▶ THE PROBLEM
Lay out the entries from the line containing "Click the stop" through the line containing "click(498, 46)" as a Markdown table with two columns, Row and Text. Put a running number in Row and each line in Text, skipping blank lines.

▶ DATA SECTION
╭──

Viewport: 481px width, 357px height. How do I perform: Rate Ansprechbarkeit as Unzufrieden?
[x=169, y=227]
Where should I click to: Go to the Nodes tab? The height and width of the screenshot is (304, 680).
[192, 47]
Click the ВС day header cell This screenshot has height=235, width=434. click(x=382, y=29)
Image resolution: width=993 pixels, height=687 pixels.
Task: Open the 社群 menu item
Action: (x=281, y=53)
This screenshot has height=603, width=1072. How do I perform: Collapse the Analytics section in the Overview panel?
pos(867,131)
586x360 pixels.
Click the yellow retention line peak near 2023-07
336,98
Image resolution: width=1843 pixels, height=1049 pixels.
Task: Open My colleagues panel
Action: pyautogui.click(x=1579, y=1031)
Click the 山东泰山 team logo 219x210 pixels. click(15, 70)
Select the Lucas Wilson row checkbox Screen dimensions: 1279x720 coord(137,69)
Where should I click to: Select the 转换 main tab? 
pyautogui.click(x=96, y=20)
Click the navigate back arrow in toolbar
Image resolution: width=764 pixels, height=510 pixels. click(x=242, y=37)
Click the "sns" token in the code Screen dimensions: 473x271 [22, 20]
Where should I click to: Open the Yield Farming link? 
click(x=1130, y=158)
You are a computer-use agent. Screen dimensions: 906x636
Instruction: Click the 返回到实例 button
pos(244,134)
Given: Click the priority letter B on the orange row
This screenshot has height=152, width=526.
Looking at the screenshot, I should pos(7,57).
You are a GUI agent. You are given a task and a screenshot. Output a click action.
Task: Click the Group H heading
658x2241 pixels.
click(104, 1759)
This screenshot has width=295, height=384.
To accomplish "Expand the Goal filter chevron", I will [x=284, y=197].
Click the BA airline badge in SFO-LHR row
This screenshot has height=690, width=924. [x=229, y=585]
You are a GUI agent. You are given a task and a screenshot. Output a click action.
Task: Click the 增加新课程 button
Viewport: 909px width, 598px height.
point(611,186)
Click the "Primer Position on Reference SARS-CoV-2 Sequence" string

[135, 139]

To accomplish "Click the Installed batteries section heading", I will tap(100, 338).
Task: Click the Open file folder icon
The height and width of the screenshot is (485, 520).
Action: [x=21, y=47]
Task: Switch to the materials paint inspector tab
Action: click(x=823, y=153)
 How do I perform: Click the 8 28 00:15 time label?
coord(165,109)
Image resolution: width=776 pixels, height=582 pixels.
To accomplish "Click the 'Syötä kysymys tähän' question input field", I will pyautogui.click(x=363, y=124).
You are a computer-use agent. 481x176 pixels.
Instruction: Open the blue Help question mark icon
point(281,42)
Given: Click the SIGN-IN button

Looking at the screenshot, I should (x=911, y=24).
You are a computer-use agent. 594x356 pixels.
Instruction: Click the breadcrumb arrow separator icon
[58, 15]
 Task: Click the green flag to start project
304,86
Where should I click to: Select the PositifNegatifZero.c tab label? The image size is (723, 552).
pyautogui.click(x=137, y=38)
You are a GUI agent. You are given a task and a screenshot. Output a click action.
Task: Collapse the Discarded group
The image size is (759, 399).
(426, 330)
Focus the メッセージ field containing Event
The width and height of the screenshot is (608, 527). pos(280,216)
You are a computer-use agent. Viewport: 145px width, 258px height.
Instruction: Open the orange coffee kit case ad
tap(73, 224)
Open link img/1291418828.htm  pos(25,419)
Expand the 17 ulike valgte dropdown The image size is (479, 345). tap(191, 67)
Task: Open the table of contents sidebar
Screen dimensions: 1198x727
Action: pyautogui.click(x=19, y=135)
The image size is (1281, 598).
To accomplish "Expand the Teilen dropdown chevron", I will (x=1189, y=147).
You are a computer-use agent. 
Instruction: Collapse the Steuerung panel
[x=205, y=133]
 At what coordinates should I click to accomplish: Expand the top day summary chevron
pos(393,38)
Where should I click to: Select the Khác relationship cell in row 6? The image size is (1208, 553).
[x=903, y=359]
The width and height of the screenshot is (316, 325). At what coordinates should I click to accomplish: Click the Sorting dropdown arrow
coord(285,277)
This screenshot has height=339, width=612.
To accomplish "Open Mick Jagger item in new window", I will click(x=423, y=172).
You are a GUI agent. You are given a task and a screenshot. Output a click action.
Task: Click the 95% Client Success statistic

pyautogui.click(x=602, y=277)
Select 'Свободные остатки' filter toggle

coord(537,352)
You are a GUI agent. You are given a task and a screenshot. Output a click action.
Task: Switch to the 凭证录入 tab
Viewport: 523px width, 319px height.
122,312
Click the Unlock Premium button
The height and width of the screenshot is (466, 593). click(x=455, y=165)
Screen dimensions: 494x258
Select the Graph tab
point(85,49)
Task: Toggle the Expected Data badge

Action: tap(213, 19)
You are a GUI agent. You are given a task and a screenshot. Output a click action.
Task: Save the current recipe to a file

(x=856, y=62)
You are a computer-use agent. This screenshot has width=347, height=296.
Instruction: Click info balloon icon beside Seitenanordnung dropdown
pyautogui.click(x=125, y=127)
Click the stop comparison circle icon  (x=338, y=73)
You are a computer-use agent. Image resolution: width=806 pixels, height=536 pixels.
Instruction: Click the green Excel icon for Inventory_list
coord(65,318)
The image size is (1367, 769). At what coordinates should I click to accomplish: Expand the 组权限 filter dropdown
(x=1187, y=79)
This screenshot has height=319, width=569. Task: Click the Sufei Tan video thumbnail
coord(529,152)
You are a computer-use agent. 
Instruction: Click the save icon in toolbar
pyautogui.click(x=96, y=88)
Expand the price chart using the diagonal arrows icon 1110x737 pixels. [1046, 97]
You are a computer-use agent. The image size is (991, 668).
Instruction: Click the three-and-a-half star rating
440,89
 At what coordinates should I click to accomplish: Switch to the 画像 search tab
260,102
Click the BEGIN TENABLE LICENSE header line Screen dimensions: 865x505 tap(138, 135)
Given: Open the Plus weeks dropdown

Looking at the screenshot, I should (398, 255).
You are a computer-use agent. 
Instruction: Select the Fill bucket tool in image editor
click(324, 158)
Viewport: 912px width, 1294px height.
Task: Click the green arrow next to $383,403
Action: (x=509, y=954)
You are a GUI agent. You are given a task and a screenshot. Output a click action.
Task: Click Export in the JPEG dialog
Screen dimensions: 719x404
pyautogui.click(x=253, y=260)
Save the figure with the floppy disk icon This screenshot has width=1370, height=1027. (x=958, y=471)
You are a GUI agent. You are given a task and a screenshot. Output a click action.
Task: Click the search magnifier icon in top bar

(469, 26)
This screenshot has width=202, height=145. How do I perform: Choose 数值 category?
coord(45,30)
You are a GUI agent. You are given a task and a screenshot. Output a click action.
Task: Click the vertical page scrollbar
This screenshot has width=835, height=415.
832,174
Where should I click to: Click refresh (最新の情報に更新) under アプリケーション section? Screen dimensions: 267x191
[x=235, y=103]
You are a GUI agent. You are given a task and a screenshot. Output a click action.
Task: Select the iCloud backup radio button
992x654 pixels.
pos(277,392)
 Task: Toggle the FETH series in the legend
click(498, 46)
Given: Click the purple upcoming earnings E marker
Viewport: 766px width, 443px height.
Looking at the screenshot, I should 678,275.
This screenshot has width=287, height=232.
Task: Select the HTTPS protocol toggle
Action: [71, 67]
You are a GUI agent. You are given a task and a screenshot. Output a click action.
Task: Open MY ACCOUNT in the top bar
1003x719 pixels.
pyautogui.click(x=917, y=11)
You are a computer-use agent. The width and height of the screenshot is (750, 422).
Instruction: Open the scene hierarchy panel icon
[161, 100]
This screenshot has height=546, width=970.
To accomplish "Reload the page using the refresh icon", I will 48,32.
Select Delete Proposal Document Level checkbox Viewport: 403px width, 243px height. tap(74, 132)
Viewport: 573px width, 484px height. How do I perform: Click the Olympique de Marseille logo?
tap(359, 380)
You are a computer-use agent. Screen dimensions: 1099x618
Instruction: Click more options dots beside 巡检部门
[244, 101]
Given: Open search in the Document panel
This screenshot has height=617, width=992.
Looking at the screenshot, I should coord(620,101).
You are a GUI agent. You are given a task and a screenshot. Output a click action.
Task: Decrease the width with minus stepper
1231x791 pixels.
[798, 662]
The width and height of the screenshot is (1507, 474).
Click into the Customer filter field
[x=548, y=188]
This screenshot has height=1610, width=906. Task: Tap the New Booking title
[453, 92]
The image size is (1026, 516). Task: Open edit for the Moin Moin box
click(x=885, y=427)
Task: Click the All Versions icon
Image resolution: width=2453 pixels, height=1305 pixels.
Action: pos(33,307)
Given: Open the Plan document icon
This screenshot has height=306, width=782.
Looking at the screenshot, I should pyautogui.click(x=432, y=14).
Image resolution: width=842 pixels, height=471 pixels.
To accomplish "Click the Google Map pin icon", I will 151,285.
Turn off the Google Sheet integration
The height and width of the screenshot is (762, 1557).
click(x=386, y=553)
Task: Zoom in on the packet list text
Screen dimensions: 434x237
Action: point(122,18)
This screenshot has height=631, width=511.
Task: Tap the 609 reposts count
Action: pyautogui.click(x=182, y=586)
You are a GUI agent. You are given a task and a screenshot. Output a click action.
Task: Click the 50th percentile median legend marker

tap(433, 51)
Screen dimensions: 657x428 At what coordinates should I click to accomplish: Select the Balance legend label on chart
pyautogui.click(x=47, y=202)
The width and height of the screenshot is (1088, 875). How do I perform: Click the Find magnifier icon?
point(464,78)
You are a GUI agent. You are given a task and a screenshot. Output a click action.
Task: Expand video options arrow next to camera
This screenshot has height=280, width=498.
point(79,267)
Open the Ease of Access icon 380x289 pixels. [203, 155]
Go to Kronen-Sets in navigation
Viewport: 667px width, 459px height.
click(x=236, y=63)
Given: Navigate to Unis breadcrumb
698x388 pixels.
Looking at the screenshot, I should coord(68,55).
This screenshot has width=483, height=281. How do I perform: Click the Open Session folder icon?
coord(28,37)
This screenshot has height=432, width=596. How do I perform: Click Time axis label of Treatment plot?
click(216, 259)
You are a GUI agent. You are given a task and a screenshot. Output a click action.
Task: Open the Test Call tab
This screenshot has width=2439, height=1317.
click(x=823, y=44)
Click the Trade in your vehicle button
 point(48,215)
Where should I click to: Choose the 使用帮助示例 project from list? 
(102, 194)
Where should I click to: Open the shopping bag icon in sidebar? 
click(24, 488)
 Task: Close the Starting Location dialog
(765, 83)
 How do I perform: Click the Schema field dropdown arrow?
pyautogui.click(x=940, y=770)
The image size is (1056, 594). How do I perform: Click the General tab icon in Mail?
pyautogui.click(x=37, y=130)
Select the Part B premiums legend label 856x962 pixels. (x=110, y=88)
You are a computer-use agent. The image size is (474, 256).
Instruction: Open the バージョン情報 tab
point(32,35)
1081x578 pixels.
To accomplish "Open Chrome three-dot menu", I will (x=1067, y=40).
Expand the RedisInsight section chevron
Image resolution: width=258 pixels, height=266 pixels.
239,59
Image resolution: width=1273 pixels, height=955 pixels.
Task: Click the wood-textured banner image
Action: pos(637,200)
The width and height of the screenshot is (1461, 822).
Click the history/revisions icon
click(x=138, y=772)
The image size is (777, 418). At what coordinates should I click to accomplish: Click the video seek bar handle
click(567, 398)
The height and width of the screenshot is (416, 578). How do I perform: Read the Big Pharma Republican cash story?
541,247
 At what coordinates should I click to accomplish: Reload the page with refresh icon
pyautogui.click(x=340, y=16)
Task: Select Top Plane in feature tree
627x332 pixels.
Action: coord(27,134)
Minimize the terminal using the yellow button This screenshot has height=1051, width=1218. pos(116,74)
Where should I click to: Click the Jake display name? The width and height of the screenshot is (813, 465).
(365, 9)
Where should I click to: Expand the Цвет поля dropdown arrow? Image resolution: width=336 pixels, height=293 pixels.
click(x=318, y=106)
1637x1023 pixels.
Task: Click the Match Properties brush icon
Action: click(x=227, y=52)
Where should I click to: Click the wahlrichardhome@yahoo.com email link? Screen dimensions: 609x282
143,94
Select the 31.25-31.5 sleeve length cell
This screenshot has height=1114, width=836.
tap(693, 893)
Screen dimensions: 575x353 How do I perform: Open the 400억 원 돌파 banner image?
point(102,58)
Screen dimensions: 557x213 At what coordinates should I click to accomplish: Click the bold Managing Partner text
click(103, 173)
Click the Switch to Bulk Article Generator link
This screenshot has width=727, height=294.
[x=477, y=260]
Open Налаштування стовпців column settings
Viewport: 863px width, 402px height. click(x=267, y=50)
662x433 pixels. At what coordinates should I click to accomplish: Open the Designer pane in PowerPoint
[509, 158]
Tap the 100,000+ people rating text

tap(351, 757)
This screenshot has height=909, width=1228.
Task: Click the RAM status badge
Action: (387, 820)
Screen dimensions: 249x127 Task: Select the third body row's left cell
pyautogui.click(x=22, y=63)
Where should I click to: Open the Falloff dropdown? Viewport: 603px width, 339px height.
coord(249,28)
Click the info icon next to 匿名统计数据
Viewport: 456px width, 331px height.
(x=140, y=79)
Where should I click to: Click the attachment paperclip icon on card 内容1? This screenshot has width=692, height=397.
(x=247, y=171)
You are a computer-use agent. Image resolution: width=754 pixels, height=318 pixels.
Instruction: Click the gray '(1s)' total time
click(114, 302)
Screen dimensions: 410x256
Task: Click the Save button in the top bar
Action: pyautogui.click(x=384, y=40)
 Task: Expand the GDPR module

╰──

▶ SOLUTION
| Row | Text |
|---|---|
| 1 | Click the stop comparison circle icon  (x=338, y=73) |
| 2 | You are a computer-use agent. Image resolution: width=806 pixels, height=536 pixels. |
| 3 | Instruction: Click the green Excel icon for Inventory_list |
| 4 | coord(65,318) |
| 5 | The image size is (1367, 769). At what coordinates should I click to accomplish: Expand the 组权限 filter dropdown |
| 6 | (x=1187, y=79) |
| 7 | This screenshot has height=319, width=569. Task: Click the Sufei Tan video thumbnail |
| 8 | coord(529,152) |
| 9 | You are a computer-use agent.  |
| 10 | Instruction: Click the save icon in toolbar |
| 11 | pyautogui.click(x=96, y=88) |
| 12 | Expand the price chart using the diagonal arrows icon 1110x737 pixels. [1046, 97] |
| 13 | You are a computer-use agent. The image size is (991, 668). |
| 14 | Instruction: Click the three-and-a-half star rating |
| 15 | 440,89 |
| 16 |  At what coordinates should I click to accomplish: Switch to the 画像 search tab |
| 17 | 260,102 |
| 18 | Click the BEGIN TENABLE LICENSE header line Screen dimensions: 865x505 tap(138, 135) |
| 19 | Given: Open the Plus weeks dropdown |
| 20 | Looking at the screenshot, I should (398, 255). |
| 21 | You are a computer-use agent.  |
| 22 | Instruction: Select the Fill bucket tool in image editor |
| 23 | click(324, 158) |
| 24 | Viewport: 912px width, 1294px height. |
| 25 | Task: Click the green arrow next to $383,403 |
| 26 | Action: (x=509, y=954) |
| 27 | You are a GUI agent. You are given a task and a screenshot. Output a click action. |
| 28 | Task: Click Export in the JPEG dialog |
| 29 | Screen dimensions: 719x404 |
| 30 | pyautogui.click(x=253, y=260) |
| 31 | Save the figure with the floppy disk icon This screenshot has width=1370, height=1027. (x=958, y=471) |
| 32 | You are a GUI agent. You are given a task and a screenshot. Output a click action. |
| 33 | Task: Click the search magnifier icon in top bar |
| 34 | (469, 26) |
| 35 | This screenshot has width=202, height=145. How do I perform: Choose 数值 category? |
| 36 | coord(45,30) |
| 37 | You are a GUI agent. You are given a task and a screenshot. Output a click action. |
| 38 | Task: Click the vertical page scrollbar |
| 39 | This screenshot has width=835, height=415. |
| 40 | 832,174 |
| 41 | Where should I click to: Click refresh (最新の情報に更新) under アプリケーション section? Screen dimensions: 267x191 |
| 42 | [x=235, y=103] |
| 43 | You are a GUI agent. You are given a task and a screenshot. Output a click action. |
| 44 | Task: Select the iCloud backup radio button |
| 45 | 992x654 pixels. |
| 46 | pos(277,392) |
| 47 |  Task: Toggle the FETH series in the legend |
| 48 | click(498, 46) |